(Problem details):
Locate "Viewport: 1098px width, 720px height." in the data below, then output the line it is on and all following lines through the last, word for word. Skip any pictures.

(Items listed in a dataset)
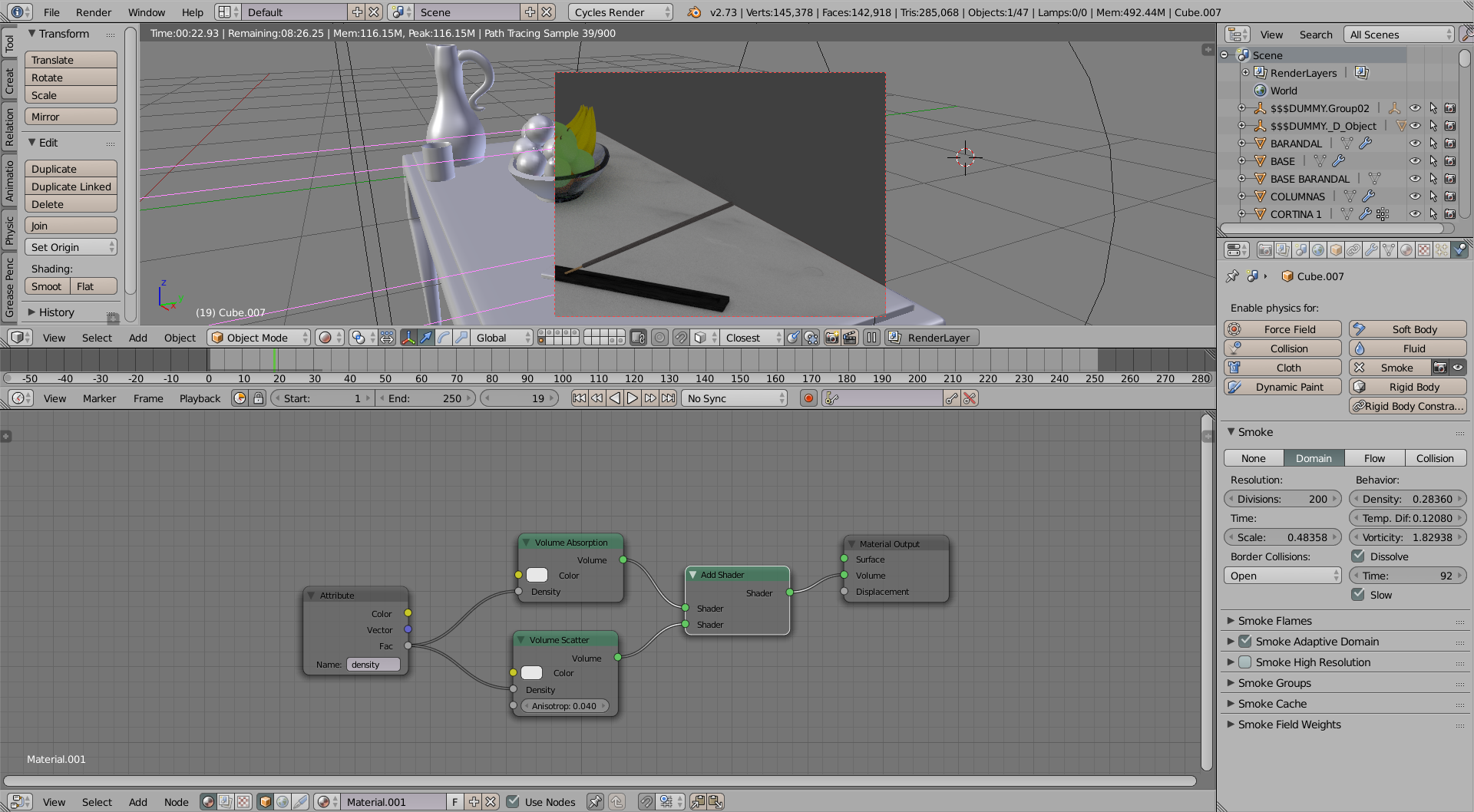Switch smoke type to Flow tab
Screen dimensions: 1474x812
pyautogui.click(x=1374, y=458)
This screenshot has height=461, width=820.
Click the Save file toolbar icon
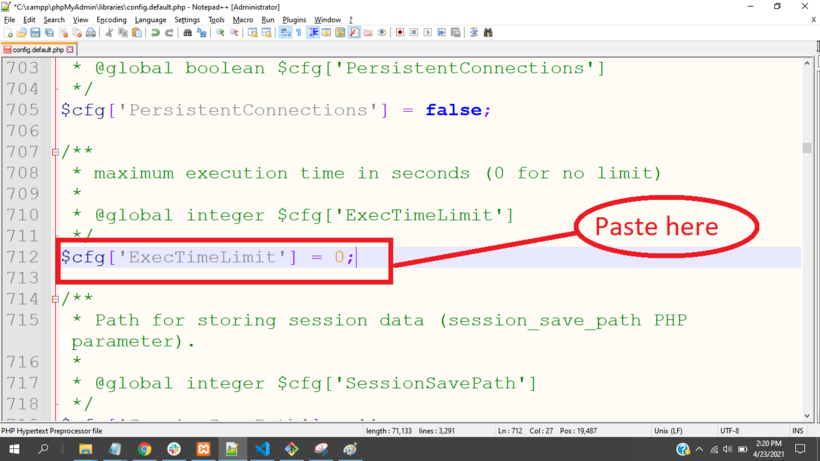[35, 33]
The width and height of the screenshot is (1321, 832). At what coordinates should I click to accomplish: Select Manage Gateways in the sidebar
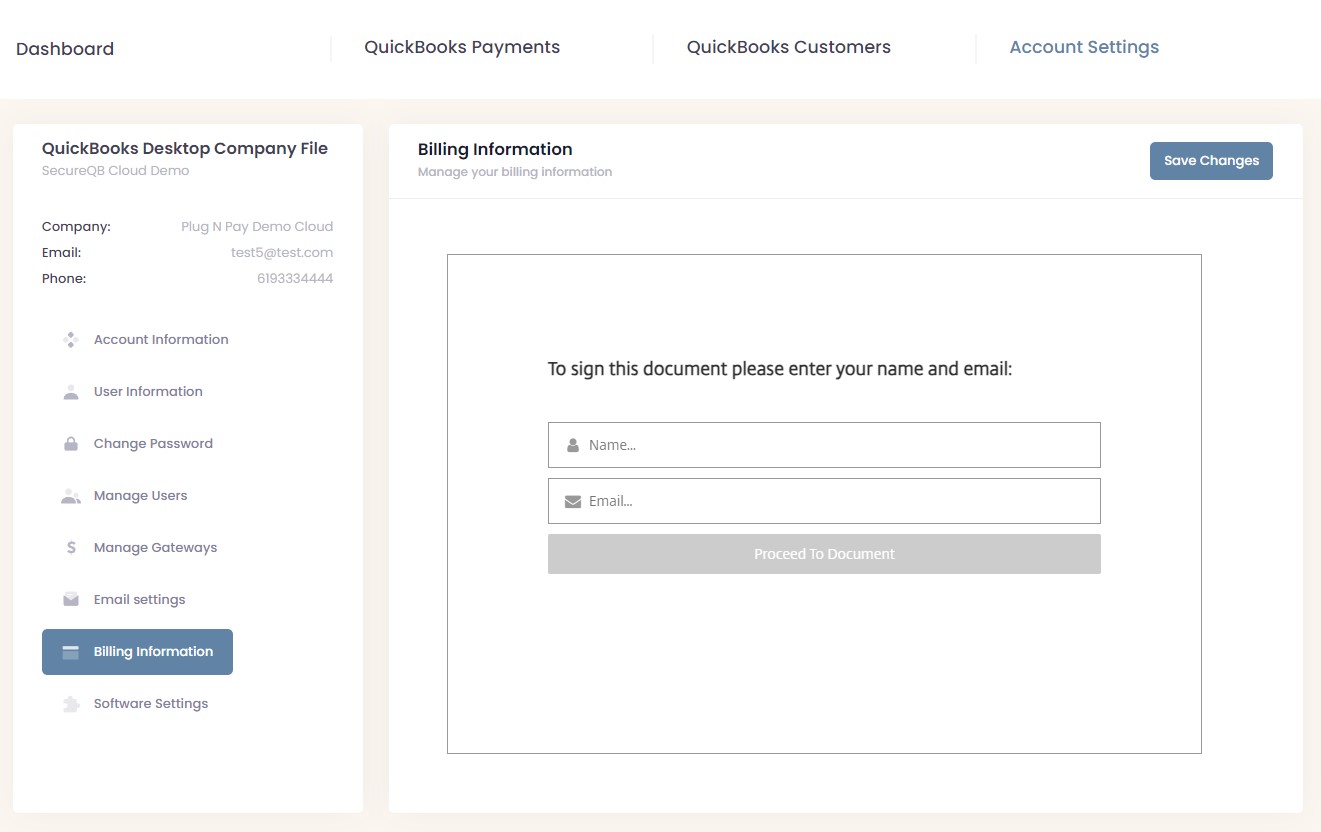[x=155, y=548]
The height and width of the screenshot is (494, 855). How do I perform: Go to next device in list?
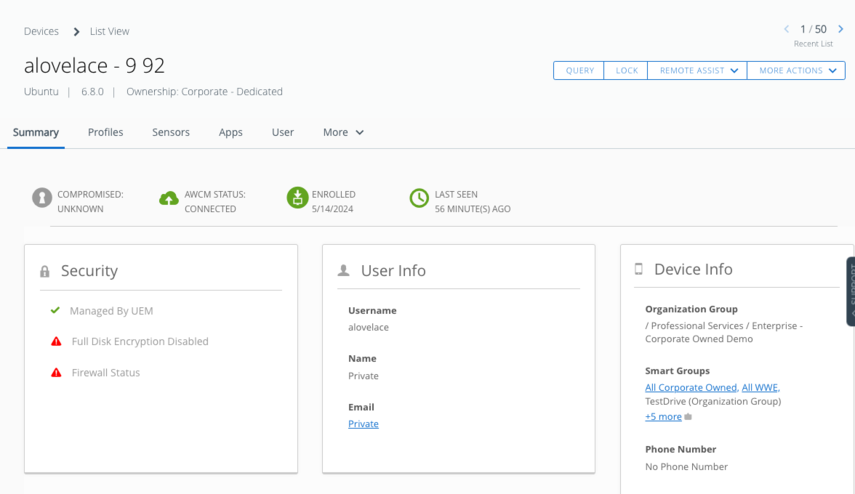(x=840, y=29)
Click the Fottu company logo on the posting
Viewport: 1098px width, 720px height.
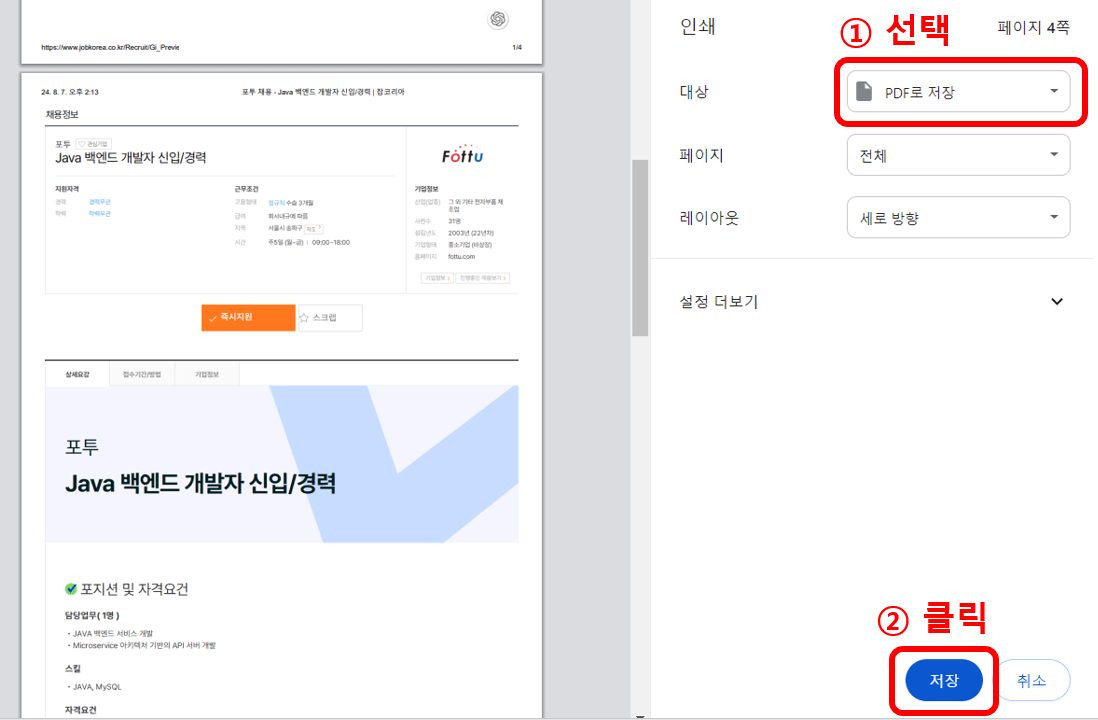click(464, 155)
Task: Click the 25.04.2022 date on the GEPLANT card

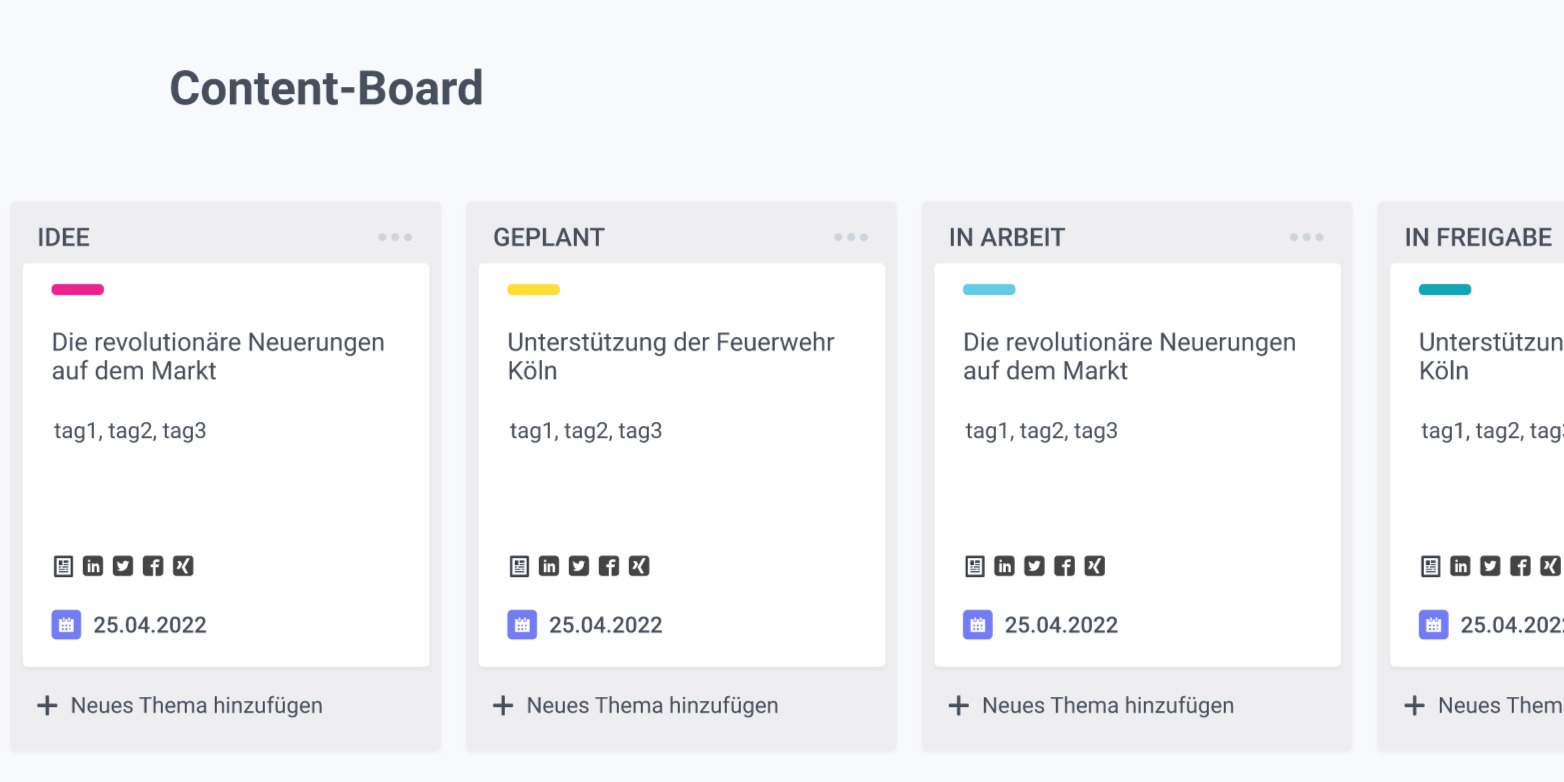Action: coord(606,625)
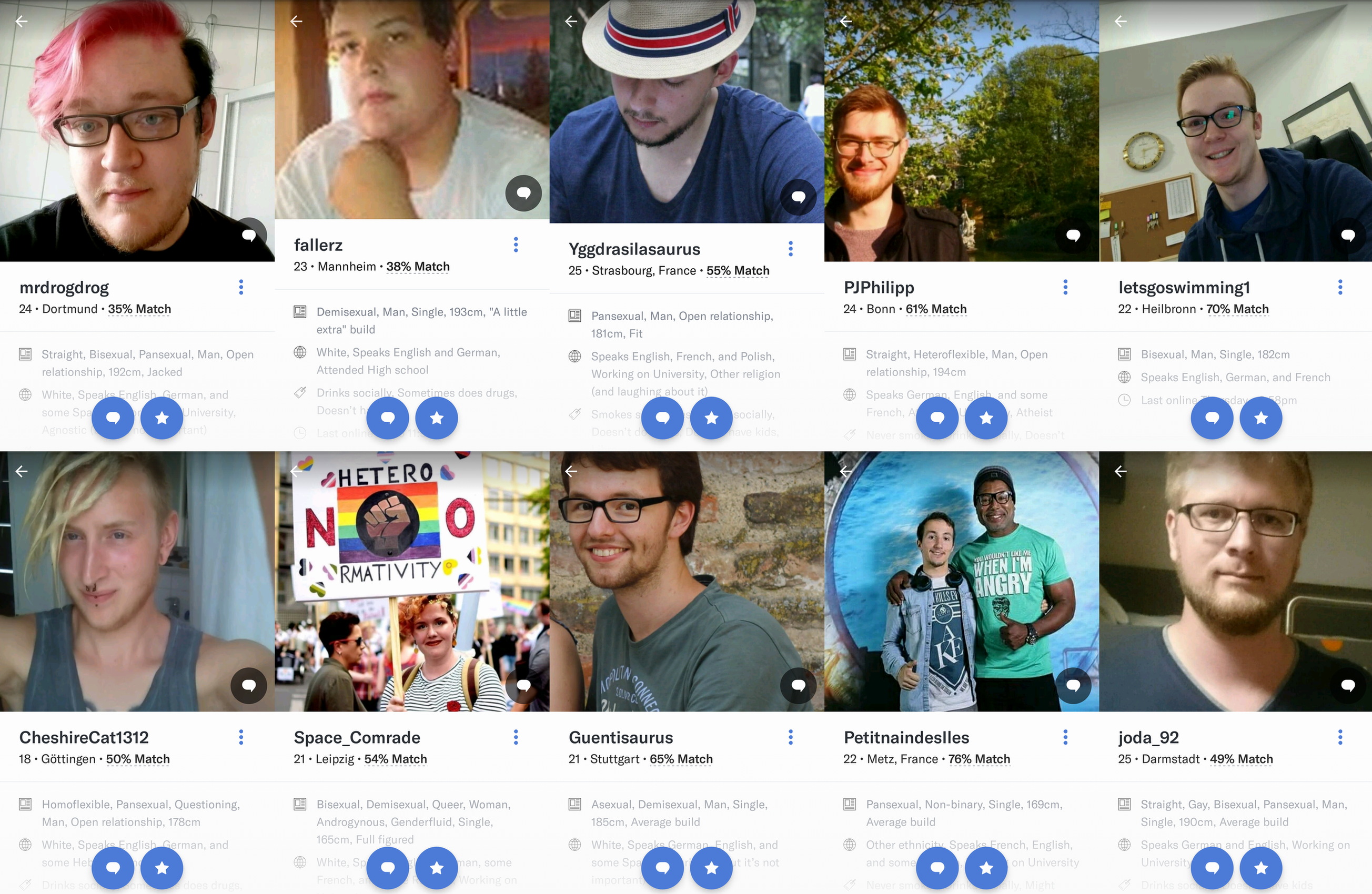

(Task solution):
Viewport: 1098px width, 720px height.
click(464, 155)
Task: Click the 25.04.2022 date on the GEPLANT card

Action: coord(606,625)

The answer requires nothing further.